-- Collected data --
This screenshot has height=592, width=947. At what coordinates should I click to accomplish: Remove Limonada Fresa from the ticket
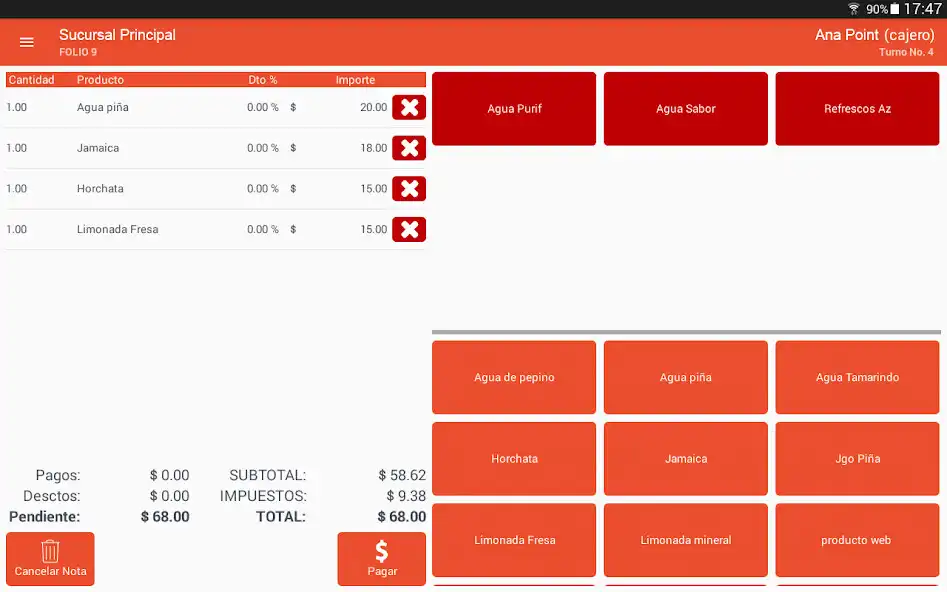[x=409, y=229]
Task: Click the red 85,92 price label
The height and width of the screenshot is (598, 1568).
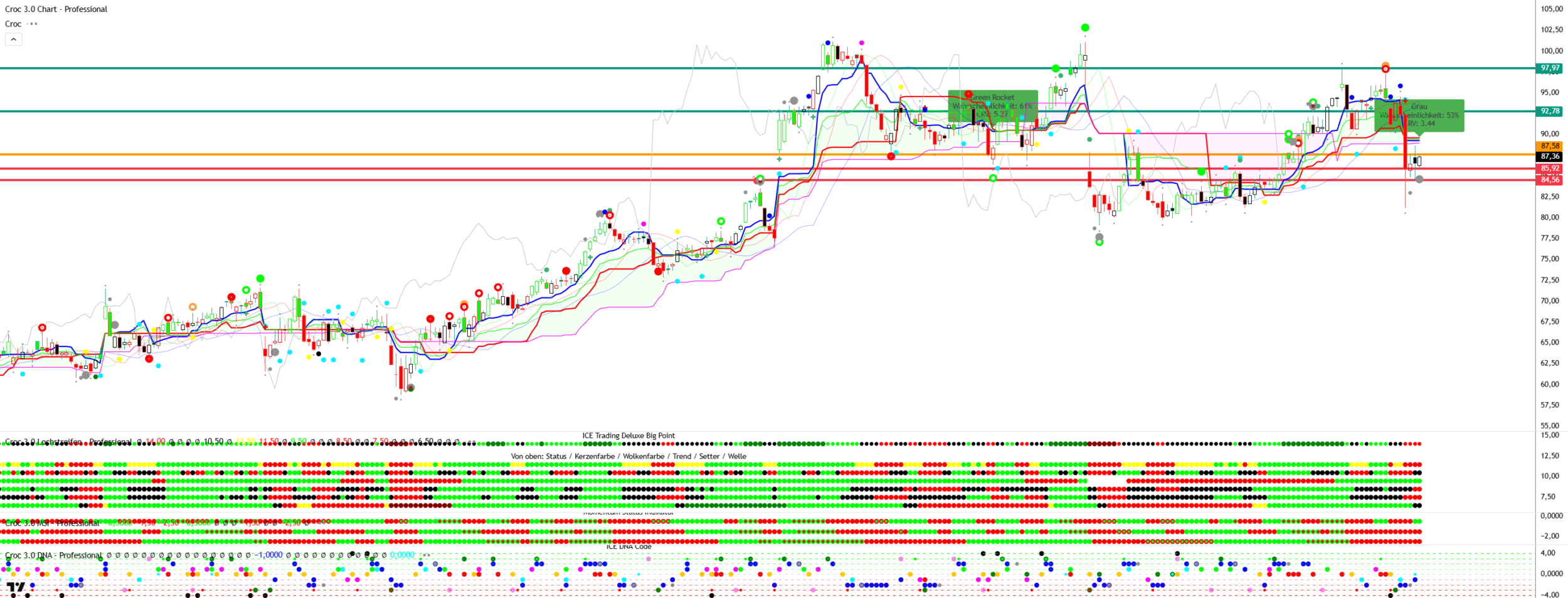Action: point(1550,169)
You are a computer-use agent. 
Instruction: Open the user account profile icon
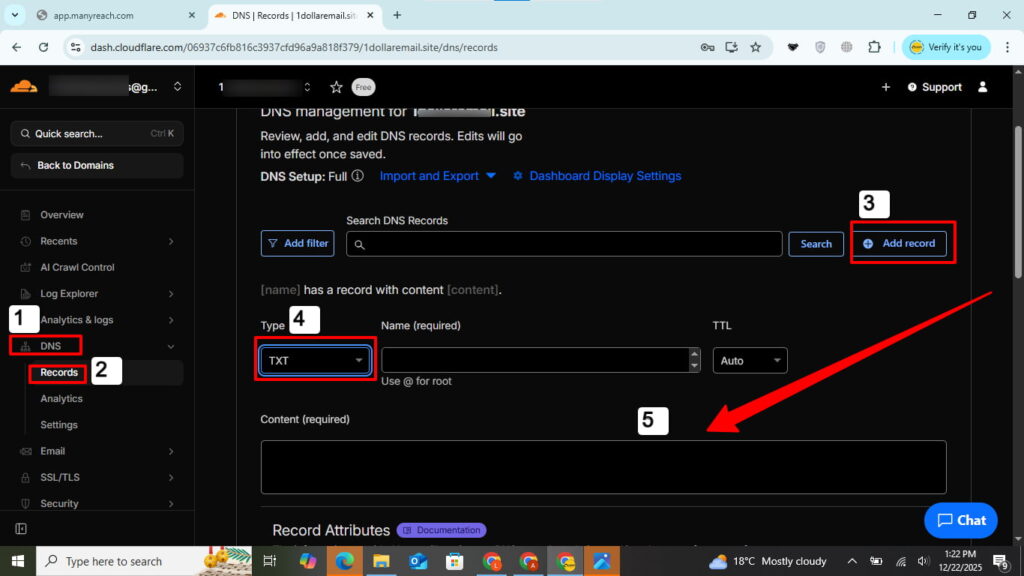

-- DESCRIPTION OF THE TASK --
The expected answer is the data retyped exactly, without pictures.

-- SOLUTION TO THIS PROBLEM --
This screenshot has height=592, width=947. At what coordinates should I click to accomplish: Remove Limonada Fresa from the ticket
[x=409, y=229]
Task: Click the red 85,92 price label
The height and width of the screenshot is (598, 1568).
Action: point(1550,169)
You are a computer-use agent. 
Instruction: Open the user account profile icon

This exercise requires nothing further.